Instructions for the task:
Your reply must hold the lines from the one containing "Where should I" to the end of the entries, copied exactly, with pictures excluded.

Exercise materials:
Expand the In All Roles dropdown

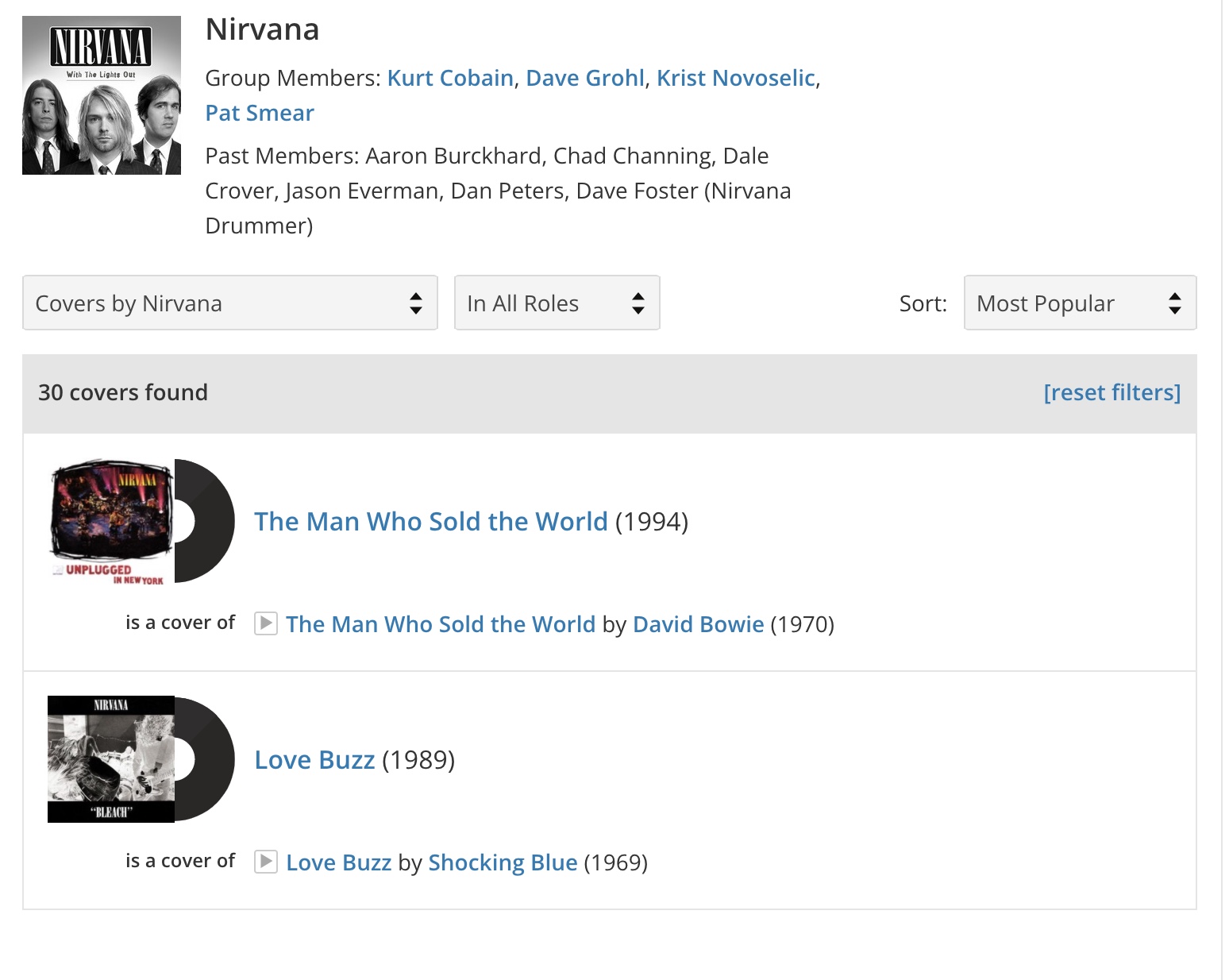pyautogui.click(x=557, y=303)
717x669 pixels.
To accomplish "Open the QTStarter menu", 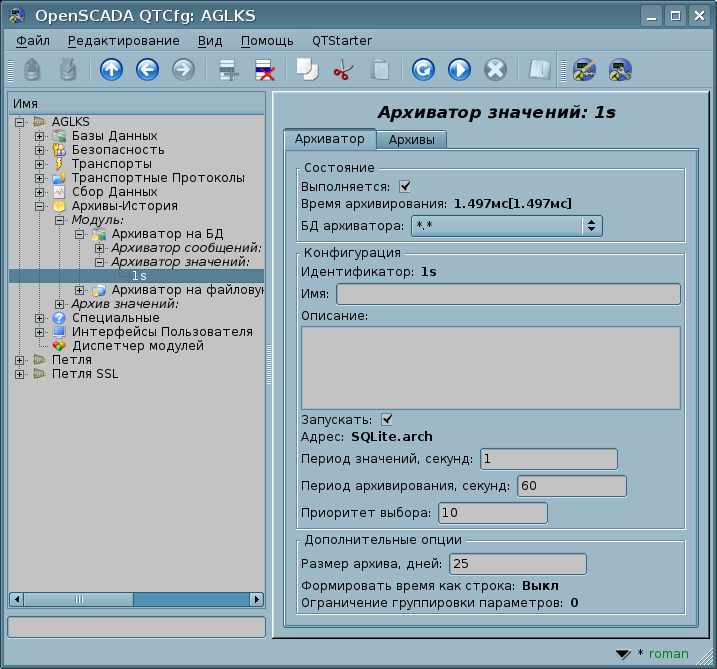I will [341, 41].
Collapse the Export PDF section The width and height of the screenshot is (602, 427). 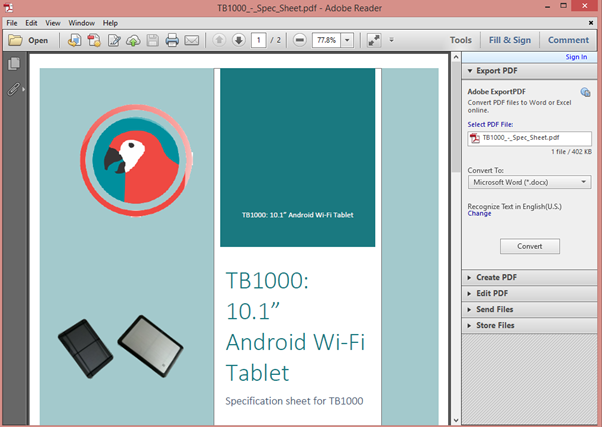496,72
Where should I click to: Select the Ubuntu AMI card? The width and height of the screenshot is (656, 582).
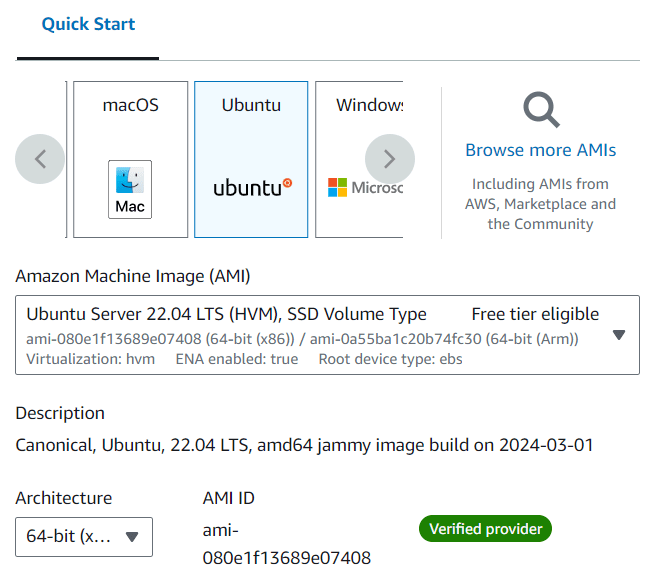pyautogui.click(x=251, y=159)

Response to this exercise:
Where should I click to: Select the Ubuntu AMI card? The width and height of the screenshot is (656, 582).
pyautogui.click(x=251, y=159)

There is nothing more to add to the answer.